Configurations with which we have seen some problems

Compatibility issues specific to the Samsung T5 Portable SSD

Some users have reported that the Samsung T5 Portable SSD cannot function at all as a bootable device on the T2-based MacBook Pro 2018. Efforts even to install macOS Mojave onto this device fail to produce a bootable volume. This is a popular enclosure that we've seen great success with, and so far these reports are limited to the 2018 MacBook Pro.

The Samsung T5 Portable SSD (and also the Transcend StoreJet SSD) also introduces an exceptional delay during startup (on any Mac, not just T2 Macs), whether you're attempting to boot from that device or your Mac's internal hard drive.
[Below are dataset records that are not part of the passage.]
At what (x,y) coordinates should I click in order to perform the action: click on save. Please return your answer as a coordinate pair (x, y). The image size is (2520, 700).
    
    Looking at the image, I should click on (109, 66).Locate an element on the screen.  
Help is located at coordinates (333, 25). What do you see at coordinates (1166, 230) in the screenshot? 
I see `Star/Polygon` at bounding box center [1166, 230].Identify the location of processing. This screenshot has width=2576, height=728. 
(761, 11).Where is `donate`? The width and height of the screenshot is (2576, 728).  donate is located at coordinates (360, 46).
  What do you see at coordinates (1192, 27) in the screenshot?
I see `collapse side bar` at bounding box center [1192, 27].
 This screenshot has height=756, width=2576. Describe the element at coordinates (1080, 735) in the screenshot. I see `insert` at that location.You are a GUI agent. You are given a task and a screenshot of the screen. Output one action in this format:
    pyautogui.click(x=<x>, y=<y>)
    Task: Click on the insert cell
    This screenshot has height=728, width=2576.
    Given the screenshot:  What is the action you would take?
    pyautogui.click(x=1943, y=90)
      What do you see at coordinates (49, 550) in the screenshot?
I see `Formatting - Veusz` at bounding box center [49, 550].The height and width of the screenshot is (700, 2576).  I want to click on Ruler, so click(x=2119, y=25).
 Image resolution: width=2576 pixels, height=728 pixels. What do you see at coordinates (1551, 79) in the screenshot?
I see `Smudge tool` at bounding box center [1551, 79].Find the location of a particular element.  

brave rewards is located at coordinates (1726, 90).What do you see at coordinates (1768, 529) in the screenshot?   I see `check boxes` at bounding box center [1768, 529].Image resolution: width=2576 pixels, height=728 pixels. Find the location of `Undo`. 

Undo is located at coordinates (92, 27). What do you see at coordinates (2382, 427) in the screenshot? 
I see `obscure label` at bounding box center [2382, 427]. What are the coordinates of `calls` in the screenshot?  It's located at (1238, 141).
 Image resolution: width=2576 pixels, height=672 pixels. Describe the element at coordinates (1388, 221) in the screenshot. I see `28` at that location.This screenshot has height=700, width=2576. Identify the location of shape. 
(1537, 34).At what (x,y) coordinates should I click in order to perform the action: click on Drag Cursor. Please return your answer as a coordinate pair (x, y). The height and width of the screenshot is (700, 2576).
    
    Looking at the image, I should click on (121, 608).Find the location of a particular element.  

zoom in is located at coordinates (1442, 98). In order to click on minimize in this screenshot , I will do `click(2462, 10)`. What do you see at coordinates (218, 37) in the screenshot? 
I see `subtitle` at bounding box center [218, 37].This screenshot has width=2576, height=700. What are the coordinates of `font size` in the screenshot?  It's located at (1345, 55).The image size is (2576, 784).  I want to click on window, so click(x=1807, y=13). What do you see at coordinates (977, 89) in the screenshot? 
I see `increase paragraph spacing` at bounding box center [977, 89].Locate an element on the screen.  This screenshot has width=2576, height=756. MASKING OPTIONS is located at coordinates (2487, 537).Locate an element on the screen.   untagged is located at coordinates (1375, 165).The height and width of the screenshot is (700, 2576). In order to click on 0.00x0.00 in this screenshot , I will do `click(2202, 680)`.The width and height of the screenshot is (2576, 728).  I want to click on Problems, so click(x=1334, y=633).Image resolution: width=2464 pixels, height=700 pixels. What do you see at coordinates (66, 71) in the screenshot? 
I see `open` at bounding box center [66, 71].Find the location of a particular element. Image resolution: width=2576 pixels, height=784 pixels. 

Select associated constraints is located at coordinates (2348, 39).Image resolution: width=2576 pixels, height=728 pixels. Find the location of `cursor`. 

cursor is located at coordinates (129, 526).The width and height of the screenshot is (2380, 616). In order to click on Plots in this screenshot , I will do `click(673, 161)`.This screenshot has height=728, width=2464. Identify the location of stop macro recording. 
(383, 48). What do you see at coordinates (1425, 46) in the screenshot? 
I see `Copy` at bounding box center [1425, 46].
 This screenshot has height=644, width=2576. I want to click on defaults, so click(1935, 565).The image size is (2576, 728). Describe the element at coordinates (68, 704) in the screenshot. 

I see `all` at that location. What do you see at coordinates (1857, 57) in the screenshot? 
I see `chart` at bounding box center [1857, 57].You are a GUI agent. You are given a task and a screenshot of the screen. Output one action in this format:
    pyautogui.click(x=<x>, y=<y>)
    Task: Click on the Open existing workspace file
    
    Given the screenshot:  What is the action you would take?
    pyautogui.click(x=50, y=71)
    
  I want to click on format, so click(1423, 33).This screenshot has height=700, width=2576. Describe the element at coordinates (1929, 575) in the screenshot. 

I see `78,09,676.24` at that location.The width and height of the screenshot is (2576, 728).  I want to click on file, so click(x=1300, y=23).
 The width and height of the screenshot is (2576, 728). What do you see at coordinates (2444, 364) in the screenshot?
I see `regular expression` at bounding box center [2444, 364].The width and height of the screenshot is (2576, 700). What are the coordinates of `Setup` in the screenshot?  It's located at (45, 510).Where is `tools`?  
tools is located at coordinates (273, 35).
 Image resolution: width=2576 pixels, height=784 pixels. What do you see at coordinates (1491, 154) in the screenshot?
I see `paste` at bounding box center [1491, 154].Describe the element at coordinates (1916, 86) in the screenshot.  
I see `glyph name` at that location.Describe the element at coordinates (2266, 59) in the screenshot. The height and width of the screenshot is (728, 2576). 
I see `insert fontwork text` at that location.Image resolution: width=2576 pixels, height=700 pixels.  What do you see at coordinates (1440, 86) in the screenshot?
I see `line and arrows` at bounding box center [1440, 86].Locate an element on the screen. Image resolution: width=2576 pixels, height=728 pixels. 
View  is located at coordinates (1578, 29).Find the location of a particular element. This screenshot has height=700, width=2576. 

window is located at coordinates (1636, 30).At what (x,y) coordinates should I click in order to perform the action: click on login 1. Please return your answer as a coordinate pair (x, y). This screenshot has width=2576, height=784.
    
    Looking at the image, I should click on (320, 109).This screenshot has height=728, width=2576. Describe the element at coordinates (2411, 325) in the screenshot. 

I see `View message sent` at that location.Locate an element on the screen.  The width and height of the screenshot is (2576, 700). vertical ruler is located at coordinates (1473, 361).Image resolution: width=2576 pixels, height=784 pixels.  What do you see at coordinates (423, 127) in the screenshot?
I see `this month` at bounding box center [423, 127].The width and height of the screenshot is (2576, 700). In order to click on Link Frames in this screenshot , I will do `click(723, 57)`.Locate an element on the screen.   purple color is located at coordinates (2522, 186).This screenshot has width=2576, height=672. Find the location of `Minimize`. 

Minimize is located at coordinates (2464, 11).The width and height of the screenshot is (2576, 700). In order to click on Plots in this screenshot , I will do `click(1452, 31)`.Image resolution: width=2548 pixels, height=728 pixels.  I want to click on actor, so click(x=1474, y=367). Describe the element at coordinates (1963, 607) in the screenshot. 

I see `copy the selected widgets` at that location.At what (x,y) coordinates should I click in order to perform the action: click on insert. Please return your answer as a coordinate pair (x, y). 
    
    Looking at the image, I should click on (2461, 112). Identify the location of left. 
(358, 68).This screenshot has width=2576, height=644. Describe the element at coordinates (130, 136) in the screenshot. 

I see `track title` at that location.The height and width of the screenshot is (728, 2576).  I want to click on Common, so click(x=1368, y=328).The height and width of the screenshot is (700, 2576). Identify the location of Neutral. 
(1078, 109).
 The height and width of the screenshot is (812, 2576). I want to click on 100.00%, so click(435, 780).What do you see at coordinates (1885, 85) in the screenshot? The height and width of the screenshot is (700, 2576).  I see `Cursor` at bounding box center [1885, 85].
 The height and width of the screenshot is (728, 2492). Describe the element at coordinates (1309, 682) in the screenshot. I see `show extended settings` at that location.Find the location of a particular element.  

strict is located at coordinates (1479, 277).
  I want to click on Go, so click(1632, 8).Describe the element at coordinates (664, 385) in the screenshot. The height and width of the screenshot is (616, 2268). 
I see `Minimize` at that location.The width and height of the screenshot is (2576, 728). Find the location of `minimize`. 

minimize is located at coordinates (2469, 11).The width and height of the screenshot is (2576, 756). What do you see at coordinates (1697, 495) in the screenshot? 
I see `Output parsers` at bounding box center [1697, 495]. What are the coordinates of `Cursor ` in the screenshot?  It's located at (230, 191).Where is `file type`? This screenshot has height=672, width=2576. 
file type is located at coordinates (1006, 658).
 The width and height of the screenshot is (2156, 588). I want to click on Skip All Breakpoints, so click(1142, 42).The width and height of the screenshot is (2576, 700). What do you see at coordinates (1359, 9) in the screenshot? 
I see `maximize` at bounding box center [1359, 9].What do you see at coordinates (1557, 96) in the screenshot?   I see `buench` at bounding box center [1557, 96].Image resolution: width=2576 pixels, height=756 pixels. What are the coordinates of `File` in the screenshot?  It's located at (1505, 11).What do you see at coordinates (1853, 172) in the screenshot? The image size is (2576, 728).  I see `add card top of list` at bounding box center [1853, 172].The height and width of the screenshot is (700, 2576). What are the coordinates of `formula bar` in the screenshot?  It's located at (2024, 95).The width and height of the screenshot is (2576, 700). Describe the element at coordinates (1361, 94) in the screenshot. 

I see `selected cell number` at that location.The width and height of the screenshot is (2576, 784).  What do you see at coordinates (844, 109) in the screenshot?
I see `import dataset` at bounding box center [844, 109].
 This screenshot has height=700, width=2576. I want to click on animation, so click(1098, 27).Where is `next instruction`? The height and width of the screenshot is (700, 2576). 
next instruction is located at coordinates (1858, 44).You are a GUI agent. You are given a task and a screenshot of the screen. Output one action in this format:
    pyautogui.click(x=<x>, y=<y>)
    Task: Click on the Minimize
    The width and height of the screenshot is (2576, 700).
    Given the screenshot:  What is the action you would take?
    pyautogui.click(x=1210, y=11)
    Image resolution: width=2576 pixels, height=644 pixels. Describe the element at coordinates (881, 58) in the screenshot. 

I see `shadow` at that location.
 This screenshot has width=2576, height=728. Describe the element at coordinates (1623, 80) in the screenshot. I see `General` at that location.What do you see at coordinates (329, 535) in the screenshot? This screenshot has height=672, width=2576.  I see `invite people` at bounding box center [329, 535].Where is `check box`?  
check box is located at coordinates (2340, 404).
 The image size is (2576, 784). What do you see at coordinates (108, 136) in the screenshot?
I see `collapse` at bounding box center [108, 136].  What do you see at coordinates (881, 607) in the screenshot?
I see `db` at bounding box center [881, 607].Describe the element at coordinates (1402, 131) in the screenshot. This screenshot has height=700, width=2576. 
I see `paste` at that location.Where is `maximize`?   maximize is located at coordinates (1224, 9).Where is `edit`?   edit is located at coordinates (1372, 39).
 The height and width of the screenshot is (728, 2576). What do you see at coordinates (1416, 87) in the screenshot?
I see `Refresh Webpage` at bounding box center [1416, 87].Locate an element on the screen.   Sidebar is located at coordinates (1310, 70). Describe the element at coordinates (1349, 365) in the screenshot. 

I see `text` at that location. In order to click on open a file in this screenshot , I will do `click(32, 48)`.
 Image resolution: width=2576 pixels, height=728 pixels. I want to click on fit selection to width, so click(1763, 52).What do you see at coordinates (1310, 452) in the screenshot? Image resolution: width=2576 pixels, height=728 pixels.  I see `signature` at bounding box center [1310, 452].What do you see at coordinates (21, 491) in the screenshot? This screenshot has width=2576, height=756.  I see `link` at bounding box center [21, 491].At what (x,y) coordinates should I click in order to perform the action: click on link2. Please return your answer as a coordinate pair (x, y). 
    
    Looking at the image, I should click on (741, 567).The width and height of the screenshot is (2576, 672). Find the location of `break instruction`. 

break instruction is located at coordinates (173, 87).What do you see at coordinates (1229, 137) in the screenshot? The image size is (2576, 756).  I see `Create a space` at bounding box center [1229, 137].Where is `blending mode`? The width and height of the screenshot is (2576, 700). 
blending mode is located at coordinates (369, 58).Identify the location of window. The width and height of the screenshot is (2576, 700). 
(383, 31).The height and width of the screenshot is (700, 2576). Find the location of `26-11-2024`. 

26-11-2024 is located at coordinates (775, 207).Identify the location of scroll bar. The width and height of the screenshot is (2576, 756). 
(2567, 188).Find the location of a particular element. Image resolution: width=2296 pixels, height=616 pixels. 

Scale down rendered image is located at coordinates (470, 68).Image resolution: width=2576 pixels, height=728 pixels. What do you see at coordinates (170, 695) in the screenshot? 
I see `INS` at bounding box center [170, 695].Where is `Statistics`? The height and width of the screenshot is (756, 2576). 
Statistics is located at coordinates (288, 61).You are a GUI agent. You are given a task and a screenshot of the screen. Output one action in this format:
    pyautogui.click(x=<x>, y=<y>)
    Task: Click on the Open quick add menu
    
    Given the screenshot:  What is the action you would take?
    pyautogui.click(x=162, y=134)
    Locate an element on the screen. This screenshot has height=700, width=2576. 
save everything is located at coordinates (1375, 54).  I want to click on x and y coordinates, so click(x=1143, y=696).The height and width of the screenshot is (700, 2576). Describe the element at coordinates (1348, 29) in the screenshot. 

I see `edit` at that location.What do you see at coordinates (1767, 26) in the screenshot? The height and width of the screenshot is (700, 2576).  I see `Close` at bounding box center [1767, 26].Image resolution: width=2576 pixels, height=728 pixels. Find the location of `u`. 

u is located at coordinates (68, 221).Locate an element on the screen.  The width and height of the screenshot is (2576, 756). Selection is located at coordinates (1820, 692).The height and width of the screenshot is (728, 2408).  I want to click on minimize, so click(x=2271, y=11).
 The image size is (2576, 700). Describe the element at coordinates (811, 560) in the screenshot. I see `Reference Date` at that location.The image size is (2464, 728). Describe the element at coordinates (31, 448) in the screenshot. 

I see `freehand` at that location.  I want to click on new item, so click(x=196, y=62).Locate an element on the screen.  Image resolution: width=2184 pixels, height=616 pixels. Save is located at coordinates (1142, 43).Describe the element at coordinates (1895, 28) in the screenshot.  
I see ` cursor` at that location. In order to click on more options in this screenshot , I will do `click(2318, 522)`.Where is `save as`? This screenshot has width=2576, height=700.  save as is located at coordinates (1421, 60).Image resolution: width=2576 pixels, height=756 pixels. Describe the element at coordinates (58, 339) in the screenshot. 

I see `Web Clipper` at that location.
This appears to be a compatibility problem between the Mac's firmware and this particular SSD when the SSD is formatted as APFS and when the SSD has an installation of macOS (whether placed there via cloning or via the Installer). To avoid this delay, we recommend formatting these SSDs as HFS+ until the compatibility problem is resolved:

  1. Open Disk Utility
  2. Choose Show all devices from the View menu
  3. Select the top-level "parent" device of the Samsung T5 SSD in Disk Utility's sidebar
  4. Click the Erase button in the toolbar
  5. Set the format to Mac OS Extended, Journaledset the Scheme to GUID Partition Map. and give the new volume a name
  6. Click the Erase button
  7. Open CCC and re-select the new volume as the destination, then run the backup task

Note: If you have a T2 Mac, please bear in mind that T2 Macs cannot boot from an encrypted HFS+ formatted device. The Samsung T-series devices will not be a suitable backup device for your T2-based Mac if you require that the backup disk is encrypted.